Would you set down all of the entries below exactly as they stand?

- Opening Delimiter -

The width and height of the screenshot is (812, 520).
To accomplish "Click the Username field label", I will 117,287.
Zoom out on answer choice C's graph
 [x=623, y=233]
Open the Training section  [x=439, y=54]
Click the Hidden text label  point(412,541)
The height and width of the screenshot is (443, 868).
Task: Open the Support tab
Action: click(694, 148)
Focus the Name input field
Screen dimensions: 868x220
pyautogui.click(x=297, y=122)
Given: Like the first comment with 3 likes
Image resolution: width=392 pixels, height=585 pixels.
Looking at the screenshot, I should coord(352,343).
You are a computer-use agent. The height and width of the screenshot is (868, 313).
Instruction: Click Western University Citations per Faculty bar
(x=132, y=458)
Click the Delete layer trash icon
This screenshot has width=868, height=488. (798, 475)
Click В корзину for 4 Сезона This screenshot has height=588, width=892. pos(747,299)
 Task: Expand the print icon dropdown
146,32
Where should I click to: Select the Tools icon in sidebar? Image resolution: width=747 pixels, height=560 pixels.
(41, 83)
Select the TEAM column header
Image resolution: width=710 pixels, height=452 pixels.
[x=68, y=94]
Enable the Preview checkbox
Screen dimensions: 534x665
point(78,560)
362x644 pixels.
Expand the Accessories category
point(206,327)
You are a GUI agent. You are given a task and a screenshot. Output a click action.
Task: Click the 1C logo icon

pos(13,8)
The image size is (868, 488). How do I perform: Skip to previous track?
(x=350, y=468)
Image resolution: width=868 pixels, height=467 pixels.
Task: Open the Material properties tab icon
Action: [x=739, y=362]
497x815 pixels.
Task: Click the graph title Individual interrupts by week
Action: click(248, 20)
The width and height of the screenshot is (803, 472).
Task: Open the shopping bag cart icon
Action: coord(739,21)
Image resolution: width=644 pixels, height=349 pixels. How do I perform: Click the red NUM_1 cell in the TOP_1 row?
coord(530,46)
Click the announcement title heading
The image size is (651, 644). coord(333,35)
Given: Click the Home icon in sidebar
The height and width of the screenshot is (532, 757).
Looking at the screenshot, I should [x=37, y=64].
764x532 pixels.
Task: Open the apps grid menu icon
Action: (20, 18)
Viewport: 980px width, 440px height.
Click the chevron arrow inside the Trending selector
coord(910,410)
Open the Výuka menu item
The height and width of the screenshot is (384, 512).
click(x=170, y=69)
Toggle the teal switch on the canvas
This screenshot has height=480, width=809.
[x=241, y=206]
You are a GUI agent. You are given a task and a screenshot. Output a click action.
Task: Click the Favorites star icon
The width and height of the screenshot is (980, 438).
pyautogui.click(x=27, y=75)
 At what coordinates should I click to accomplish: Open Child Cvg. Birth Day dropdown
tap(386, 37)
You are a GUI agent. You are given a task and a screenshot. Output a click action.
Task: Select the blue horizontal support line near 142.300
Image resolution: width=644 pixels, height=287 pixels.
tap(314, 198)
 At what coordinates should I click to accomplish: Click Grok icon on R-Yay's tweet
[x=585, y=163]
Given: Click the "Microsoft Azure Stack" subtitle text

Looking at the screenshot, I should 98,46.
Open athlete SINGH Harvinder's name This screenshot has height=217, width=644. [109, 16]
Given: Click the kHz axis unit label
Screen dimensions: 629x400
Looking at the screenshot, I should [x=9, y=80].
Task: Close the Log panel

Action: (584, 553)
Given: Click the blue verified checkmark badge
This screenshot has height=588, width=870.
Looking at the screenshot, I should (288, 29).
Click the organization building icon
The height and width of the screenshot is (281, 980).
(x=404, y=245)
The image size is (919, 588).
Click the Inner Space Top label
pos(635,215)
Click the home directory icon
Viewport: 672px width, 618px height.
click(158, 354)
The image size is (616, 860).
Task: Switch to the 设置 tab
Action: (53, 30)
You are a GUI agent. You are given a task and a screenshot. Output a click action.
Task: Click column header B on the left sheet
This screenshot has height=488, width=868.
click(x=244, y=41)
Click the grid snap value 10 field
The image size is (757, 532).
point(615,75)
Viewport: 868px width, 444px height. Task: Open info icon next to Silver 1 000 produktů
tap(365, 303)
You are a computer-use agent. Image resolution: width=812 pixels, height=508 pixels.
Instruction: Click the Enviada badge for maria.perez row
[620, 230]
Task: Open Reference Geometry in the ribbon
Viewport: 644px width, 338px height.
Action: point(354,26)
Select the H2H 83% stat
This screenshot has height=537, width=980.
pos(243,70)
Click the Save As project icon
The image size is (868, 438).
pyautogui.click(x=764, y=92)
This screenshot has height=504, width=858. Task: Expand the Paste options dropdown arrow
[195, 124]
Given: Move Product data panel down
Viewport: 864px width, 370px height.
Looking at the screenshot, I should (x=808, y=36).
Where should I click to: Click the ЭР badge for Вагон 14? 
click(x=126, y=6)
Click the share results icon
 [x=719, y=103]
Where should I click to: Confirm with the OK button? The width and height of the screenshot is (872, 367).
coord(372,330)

- Closing Delimiter -

**Response**
The width and height of the screenshot is (812, 520).
To accomplish "Click the Username field label", I will 117,287.
Zoom out on answer choice C's graph
 [x=623, y=233]
Open the Training section  [x=439, y=54]
Click the Hidden text label  point(412,541)
The height and width of the screenshot is (443, 868).
Task: Open the Support tab
Action: click(694, 148)
Focus the Name input field
Screen dimensions: 868x220
pyautogui.click(x=297, y=122)
Given: Like the first comment with 3 likes
Image resolution: width=392 pixels, height=585 pixels.
Looking at the screenshot, I should coord(352,343).
You are a computer-use agent. The height and width of the screenshot is (868, 313).
Instruction: Click Western University Citations per Faculty bar
(x=132, y=458)
Click the Delete layer trash icon
This screenshot has width=868, height=488. (798, 475)
Click В корзину for 4 Сезона This screenshot has height=588, width=892. pos(747,299)
 Task: Expand the print icon dropdown
146,32
Where should I click to: Select the Tools icon in sidebar? Image resolution: width=747 pixels, height=560 pixels.
(41, 83)
Select the TEAM column header
Image resolution: width=710 pixels, height=452 pixels.
[x=68, y=94]
Enable the Preview checkbox
Screen dimensions: 534x665
point(78,560)
362x644 pixels.
Expand the Accessories category
point(206,327)
You are a GUI agent. You are given a task and a screenshot. Output a click action.
Task: Click the 1C logo icon

pos(13,8)
The image size is (868, 488). How do I perform: Skip to previous track?
(x=350, y=468)
Image resolution: width=868 pixels, height=467 pixels.
Task: Open the Material properties tab icon
Action: [x=739, y=362]
497x815 pixels.
Task: Click the graph title Individual interrupts by week
Action: click(248, 20)
The width and height of the screenshot is (803, 472).
Task: Open the shopping bag cart icon
Action: coord(739,21)
Image resolution: width=644 pixels, height=349 pixels. How do I perform: Click the red NUM_1 cell in the TOP_1 row?
coord(530,46)
Click the announcement title heading
The image size is (651, 644). coord(333,35)
Given: Click the Home icon in sidebar
The height and width of the screenshot is (532, 757).
Looking at the screenshot, I should [x=37, y=64].
764x532 pixels.
Task: Open the apps grid menu icon
Action: (20, 18)
Viewport: 980px width, 440px height.
Click the chevron arrow inside the Trending selector
coord(910,410)
Open the Výuka menu item
The height and width of the screenshot is (384, 512).
click(x=170, y=69)
Toggle the teal switch on the canvas
This screenshot has height=480, width=809.
[x=241, y=206]
You are a GUI agent. You are given a task and a screenshot. Output a click action.
Task: Click the Favorites star icon
The width and height of the screenshot is (980, 438).
pyautogui.click(x=27, y=75)
 At what coordinates should I click to accomplish: Open Child Cvg. Birth Day dropdown
tap(386, 37)
You are a GUI agent. You are given a task and a screenshot. Output a click action.
Task: Select the blue horizontal support line near 142.300
Image resolution: width=644 pixels, height=287 pixels.
tap(314, 198)
 At what coordinates should I click to accomplish: Click Grok icon on R-Yay's tweet
[x=585, y=163]
Given: Click the "Microsoft Azure Stack" subtitle text

Looking at the screenshot, I should 98,46.
Open athlete SINGH Harvinder's name This screenshot has height=217, width=644. [109, 16]
Given: Click the kHz axis unit label
Screen dimensions: 629x400
Looking at the screenshot, I should [x=9, y=80].
Task: Close the Log panel

Action: (584, 553)
Given: Click the blue verified checkmark badge
This screenshot has height=588, width=870.
Looking at the screenshot, I should (288, 29).
Click the organization building icon
The height and width of the screenshot is (281, 980).
(x=404, y=245)
The image size is (919, 588).
Click the Inner Space Top label
pos(635,215)
Click the home directory icon
Viewport: 672px width, 618px height.
click(158, 354)
The image size is (616, 860).
Task: Switch to the 设置 tab
Action: (53, 30)
You are a GUI agent. You are given a task and a screenshot. Output a click action.
Task: Click column header B on the left sheet
This screenshot has height=488, width=868.
click(x=244, y=41)
Click the grid snap value 10 field
The image size is (757, 532).
point(615,75)
Viewport: 868px width, 444px height. Task: Open info icon next to Silver 1 000 produktů
tap(365, 303)
You are a computer-use agent. Image resolution: width=812 pixels, height=508 pixels.
Instruction: Click the Enviada badge for maria.perez row
[620, 230]
Task: Open Reference Geometry in the ribbon
Viewport: 644px width, 338px height.
Action: point(354,26)
Select the H2H 83% stat
This screenshot has height=537, width=980.
pos(243,70)
Click the Save As project icon
The image size is (868, 438).
pyautogui.click(x=764, y=92)
This screenshot has height=504, width=858. Task: Expand the Paste options dropdown arrow
[195, 124]
Given: Move Product data panel down
Viewport: 864px width, 370px height.
Looking at the screenshot, I should (x=808, y=36).
Where should I click to: Click the ЭР badge for Вагон 14? 
click(x=126, y=6)
Click the share results icon
 [x=719, y=103]
Where should I click to: Confirm with the OK button? The width and height of the screenshot is (872, 367).
coord(372,330)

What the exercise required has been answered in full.